The first Samoyeds were introduced to the United States in the beginning of the XX century. The breed was given recognition of the American Kennel Club (AKC) in 1906. The United Kennel Club (UKC) recognised the dog in 1927.

If one should describe the Samoyed in only one term he or she would probably use the word «friendly». This loving and kind-hearted dog establishes tight bonds with every member of its family. Despite its outmost devotion the breed is endowed with independent character and prefers to be in equal footing with its master. The well-socialised specimen will become extremely attached to the child of its family and it’s going to handle it with appropriate gentleness.

The Samoyed is prone to perceive all strangers as friends and usually treats them as such. Without correct training it will show its feeling in exuberant way, jumping on and licking newcomers in your house. This watchful dog is a barker and it will timely alert its master about unwelcomed guests. That’s why the Samoyed can be turned into a good watchdog. However this breed will make a terrible guard dog, which would politely escort an intruder in the house rather than display any aggression.

The Samoyed traditionally worked in the company of dozen of other canine animals and as the result it developed a great deal of tolerance to their presence. The dog will peacefully and even eagerly co-exist with one or more canines. Nevertheless this breed is accustomed to hold a leader position in the pack and from time to time it’s going to try to assert its status to other dogs. Generally speaking the Samoyed gets along much better with small dogs than with other breeds of its size.

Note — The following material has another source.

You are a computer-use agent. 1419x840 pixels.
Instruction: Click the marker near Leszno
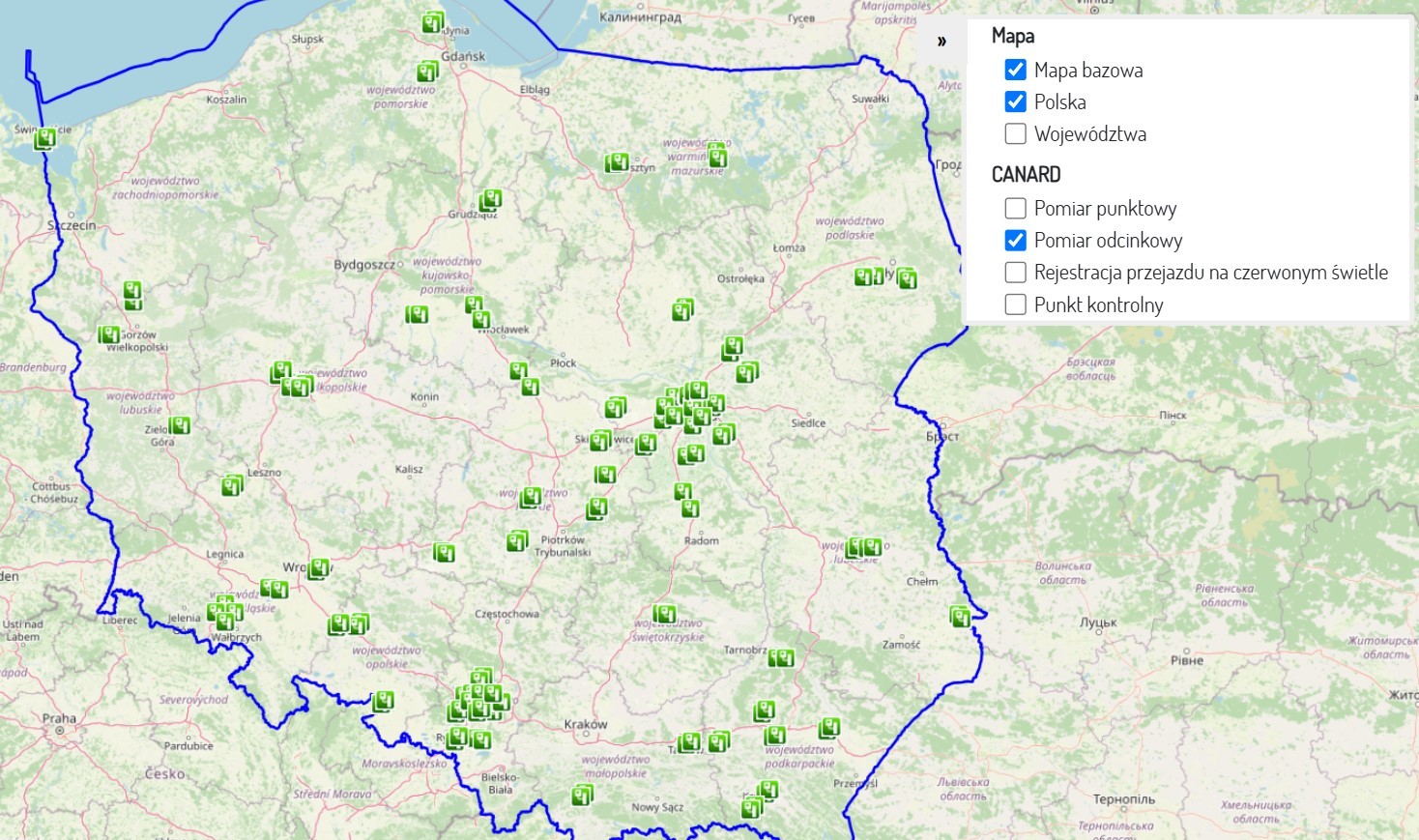pyautogui.click(x=230, y=486)
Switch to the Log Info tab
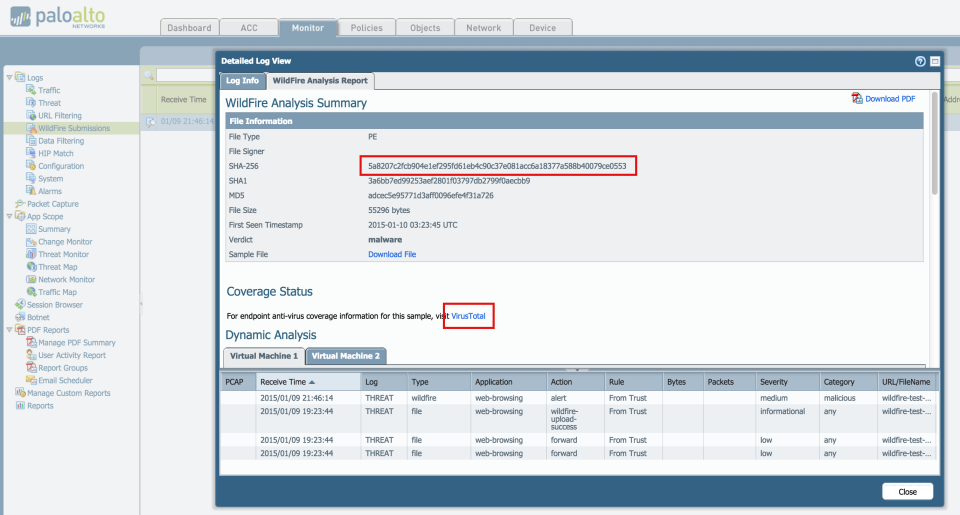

This amiable breed is ok with other species of animals but only if it has been timely socialised with them. Much of its hunting instinct still lingers in it so its owner should exercise caution while walking with the dog and apply a leash at all times. The dog is predisposed to herd everyone in its reach and this primal habit may not be appreciated by a home cat. However this undesirable behaviour can be controlled with proper training.

Health Problems
The most common problems for the breed include:

• canine hip dysplasia;
• elbow dysplasia;
• eyes problems;
• samoyed hereditary glomerulopathy;
• diabetes;
• skin allergies;
• pulmonary stenosis;
• hypothyroidism;
• gastric torsion.

The grooming of the Samoyed’s coat will consume a great deal of your precious time and energy. It should be brushed on the daily basis and it can become quite a challenge to work out all the tangles in the thick beautiful fur of this breed. It’s also crucial to bath your Samoyed regularly and thoroughly and it usually requires significant efforts to do it properly.

The breed sheds very heavily and almost constantly so be prepared to plenty of the dogs’ locks all over your possessions. The shedding even intensifies when the season changes and the layer of the dog’s hair will cover your clothes, carpets and furniture.

The Samoyed is a capable learner and can be trained to perform the most sophisticated tricks with reasonable amount of effort from its handler. However this dog was bred to be an independent thinker and as such it tends to rely in its own opinion what actions should be taken in any particular situation. That’s way the trainer should play a dominative role in his/her relationship with the dog in order to achieve its full docility.

On the whole the Samoyed responds to training much better than majority of Spitzen. Essential ingredient of successful training of this breed is correct method, which should be founded on abundant food incentives and mild reinforcement.

The Samoyed should get an average amount of exercise and it doesn’t tend to be hyper active as one can suggest from its history of development. The dog requires a long and brisk walk each and every day but it should occasionally have an opportunity to run freely in an area with secure fence. The breed absolutely loves winter and can endlessly play and frisk in snow.

The Samoyed enjoys different games but especially likes pulling sleds and passing through agility training. Its owner should be aware that the dog is extremely sensitive to high temperature and therefore it would be wise to shorten walks with it during summer heat.